8. The measurement device according to claim 7, wherein

the processor identifies whether the moving action is the first moving action or the second moving action in accordance with a magnitude relationship between a reference ratio and a predetermined identification threshold value,

the reference ratio is a ratio of time from a first timing until the target timing with respect to time from the first timing until a second timing,

the first timing is a timing at which a position of a part of a body of a subject becomes a maximum value in a temporal transition of the position of the part of the body in a direction parallel to a vertical direction, and

the second timing is a timing at which the position of the part of the body becomes the maximum value next to the first timing in the temporal transition.

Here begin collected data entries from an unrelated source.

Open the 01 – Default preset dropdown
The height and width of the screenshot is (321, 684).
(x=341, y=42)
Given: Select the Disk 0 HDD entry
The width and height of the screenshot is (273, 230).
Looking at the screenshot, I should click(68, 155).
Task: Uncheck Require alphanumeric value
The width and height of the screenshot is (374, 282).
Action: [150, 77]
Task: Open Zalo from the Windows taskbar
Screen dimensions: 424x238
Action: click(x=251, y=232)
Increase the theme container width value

9. The measurement device according to claim 1, wherein

the processor

detects a first candidate timing using the first detection method,

detects a second candidate timing using the second detection method,

determines the first candidate timing as the target timing when the moving action is the first moving action, and

determines the second candidate timing as the target timing when the moving action is the second moving action.

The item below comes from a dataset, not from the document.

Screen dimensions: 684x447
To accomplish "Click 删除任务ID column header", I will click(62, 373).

10. The measurement device according to claim 1, wherein

the processor acquires moving action information indicating a feature of the moving action in accordance with the target timing that has been detected, and outputs the moving action information that has been acquired.

11. A measurement method, comprising the steps of:

acquiring acceleration data indicating a temporal transition of acceleration of a subject when the subject is moving by performing a moving action;

detecting a target timing that is a timing when the subject performs a target action in accordance with the temporal transition of the acceleration of the subject in a detection target direction, the temporal transition being indicated by the acceleration data, and in accordance with reference data indicating the temporal transition of the acceleration of the subject when the subject performs the target action in the moving action;

detecting the target timing using a first detection method when the moving action is a first moving action; and

detecting the target timing using a second detection method different from the first detection method when the moving action is a second moving action different from the first moving action, wherein

at least one of the detection target direction or the reference data is different between when the target timing is detected using the first detection method and when the target timing is detected using the second detection method.

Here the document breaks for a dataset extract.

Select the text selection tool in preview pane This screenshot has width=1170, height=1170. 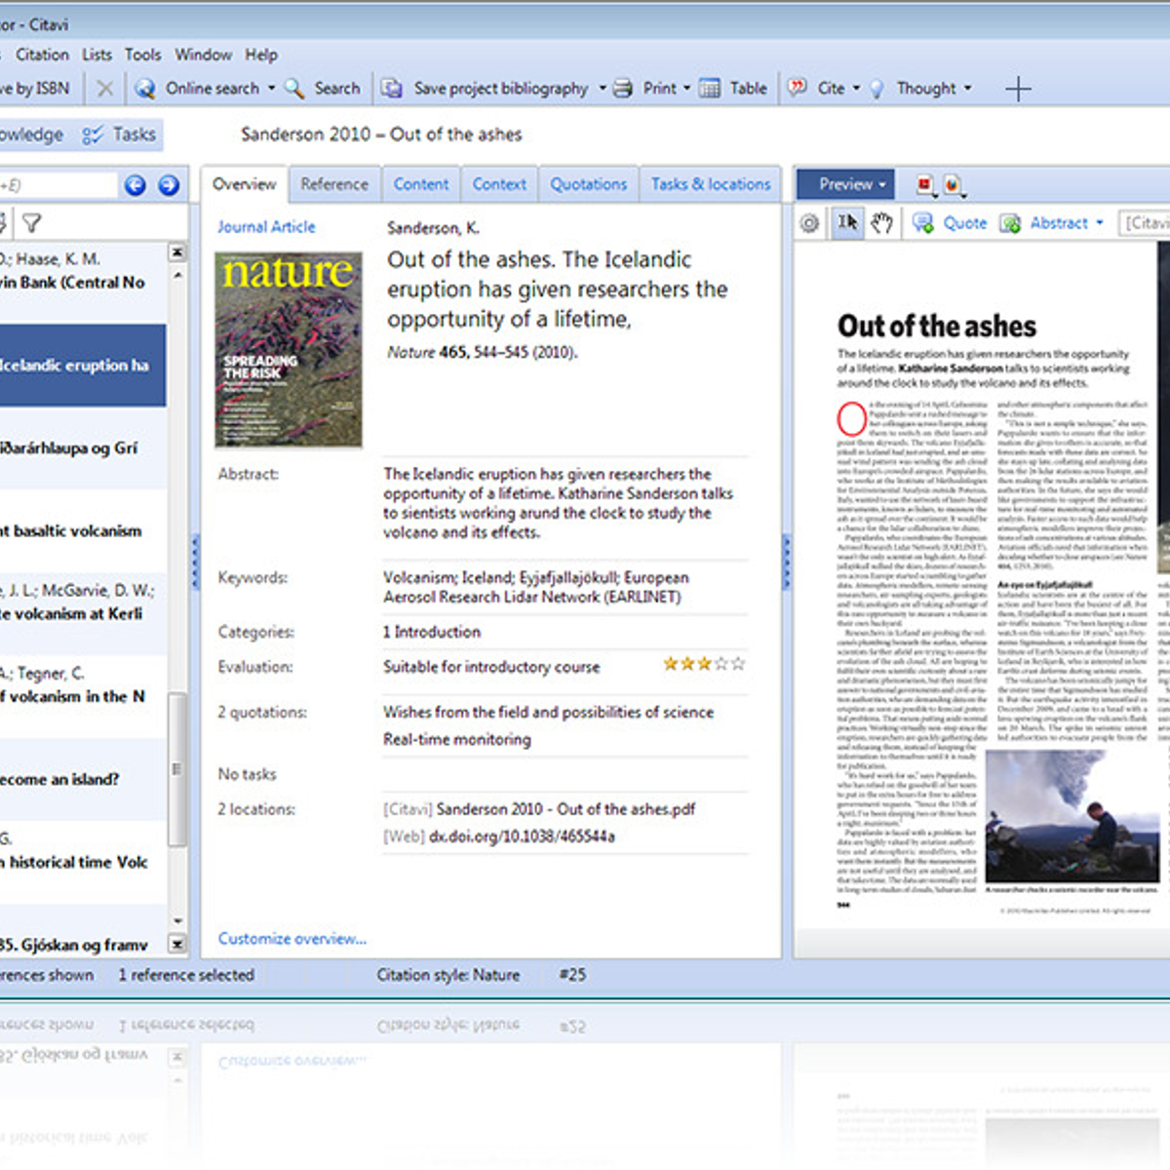pos(848,222)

12. A non-transitory recording medium storing a program for causing a computer to execute:

an acceleration data acquisition function of acquiring acceleration data indicating a temporal transition of acceleration of a subject when the subject is moving by performing a moving action; and

a timing detection function of detecting a target timing that is a timing when the subject performs the target action in accordance with a temporal transition of the acceleration of the subject in the detection target direction, the temporal transition being indicated by the acceleration data, and in accordance with reference data indicating a temporal transition of the acceleration of the subject when the subject performs the target action in the moving action, wherein

the timing detection function includes

detecting the target timing using a first detection method when the moving action is a first moving action, and

detecting the target timing using a second detection method different from the first detection method when the moving action is a second moving action different from the first moving action, and

at least one of the detection target direction or the reference data is different between when the target timing is detected using the first detection method in the timing detection function and when the target timing is detected using the second detection method in the timing detection function.